The former FBI director James Comey attempted to position himself above party politics in his first public interview since President Trump fired him last year, and the anger Comey has engendered from Democrats and Republicans may indicate he succeeded.
"It helps his credibility in some sense that he's not positioning himself directly in alliance with one party or the other," said Jack Crowe, a reporter at the National Review. "No one in Washington is particularly happy with him."
In the ABC interview, Comey said Trump was "morally unfit to be president," angering Republicans perhaps as much as he upset Democrats when he told Congress 11 days before the 2016 presidential election that he was reopening part of the investigation into Hillary Clinton's emails. Clinton said in her 2017 book, "What Happened," that Comey's decision likely cost her the election.
Since Comey was fired in May 2017, he has emerged as a polarizing figure in Washington. His termination led to the appointment of the special counsel, Robert S. Mueller III, to investigate whether the Trump campaign worked with agents of the Russian government.
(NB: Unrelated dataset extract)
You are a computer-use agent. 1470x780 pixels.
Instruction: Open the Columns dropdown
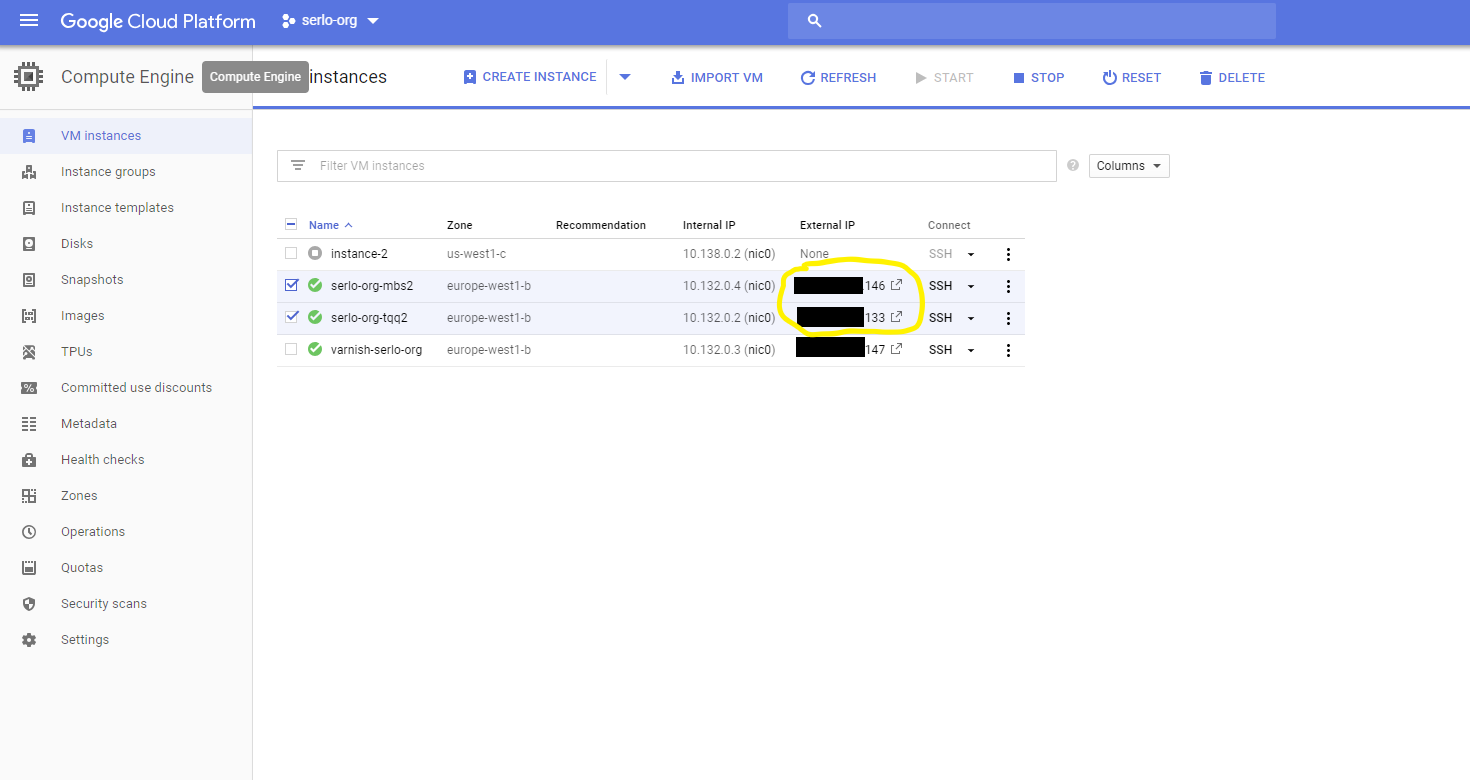[x=1128, y=165]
The investigation has ensnared individuals close to Trump, including his personal lawyer, Michael D. Cohen.
During the ABC interview to promote his new memoir, Comey told Stephanopoulos that "it's possible" the Russian government has compromising information on Trump.
"It is stunning and I wish I wasn't saying it, but it's just-- it's the truth," Comey said.
Speaking on Cheddar's live broadcast on Monday, Crowe said that Comey's criticism of Trump didn't clearly "align himself with the democrats," but speculating that the Russian's may have dirt on the president "hurts Comey's credibility a bit."
Comey is scheduled to conduct a number of media interviews this week to promote his book, "A Higher Loyalty: Truth, Lies, and Leadership," to be published Tuesday by Flatiron Books.